Saint-Benoît-des-Ondes
À gauche, une bourgade. Pas plus grande que ça. La route peinarde longeant la baie gigantesque ne fait qu’y passer en guère plus d’une minute. Le voyageur distrait ne la remarque pas, y transite seulement, entre deux sites de villégiature entendus.

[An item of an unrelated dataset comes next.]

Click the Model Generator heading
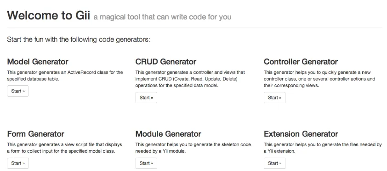Viewport: 387px width, 171px height. click(38, 61)
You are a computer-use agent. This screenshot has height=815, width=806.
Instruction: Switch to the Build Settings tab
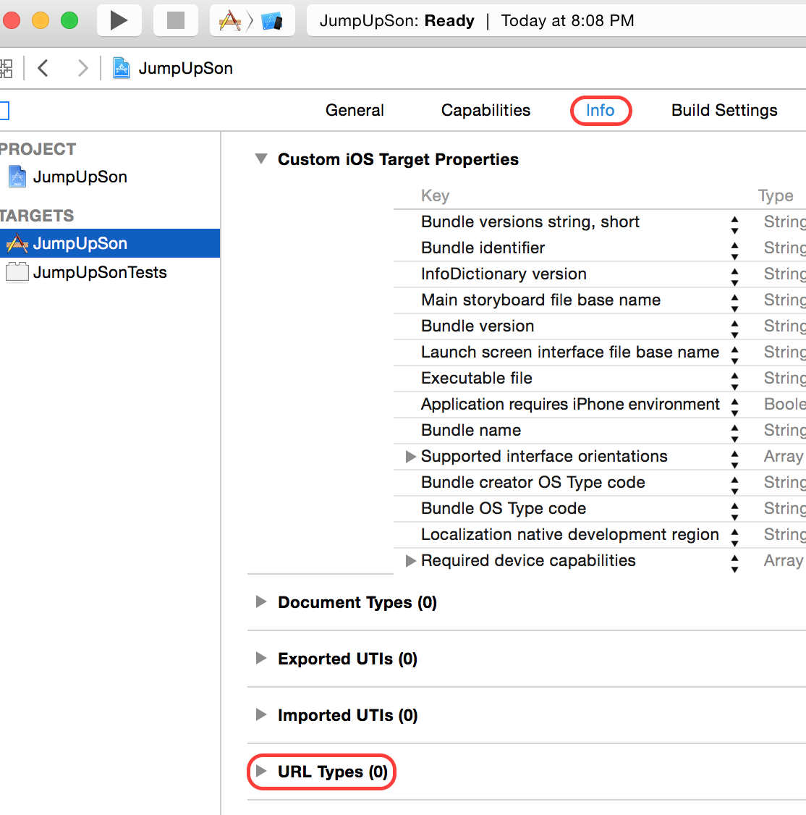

Saint-Benoît-des-Ondes, Bretagne
Un tableau.
À droite, l’océan vidé, sable rose, à perte de vue. En face, même couleur, le Restaurant bar hôtel de la baie, proue du bourg, tous auvents battants comme voilures, tenant tête au vent du nord debout. J’y passerai la nuit. Accoudé au zinc de son bar, pour ainsi dire fermé en cette saison, le patron breton trinque avec les copains de la place. On y devise bien fort de pêche, de légumes à échanger et de la Coupe du monde de foot. On se quittera tout à l’heure, question de préparer le match France/Suisse de ce soir. Pour une poignée d’euros j’aurai la grande chambre du haut, vue sur la mer, bien sûr, avec en prime la clé de l’hôtel qui sera désert cette nuit.
Ouvrir la fenêtre.
J’ai failli m’envoler avec les battants lorsque le vent salin s’est engouffré sans manières dans l’unique pièce de la suite. Allongée dans la lumière blanche et les draps frais, dans les parfums et les caresses tièdes de l’air vierge venu du large, j’ai longuement, avec délices, attendu la marée. À des kilomètres, l’onde s’est imperceptiblement mise en marche, au pas de l’homme tranquille. Elle a tout doucement noyé les pêcheries. Délicatement, comme pour ne rien briser de ces entrailles exposées, elle a ensuite envahi, en glissant, les sinuosités moites de la rivière vide, jusqu’au débordement. Puis, se précipitant gauchement pour le reste, l’eau a couru en écumant de rage pour se heurter au front de mer. Les vagues et le vent en furie ont frappé la grève enrochée toute la nuit.
La plus hypnotique des berceuses.
À l’aube bleutée, la brise rendue, couchée le long de la côte, avait laissé l’immense marée s’en retourner loin à l’horizon, jusqu’où le regard confond les choses, jusqu’où le ciel commence.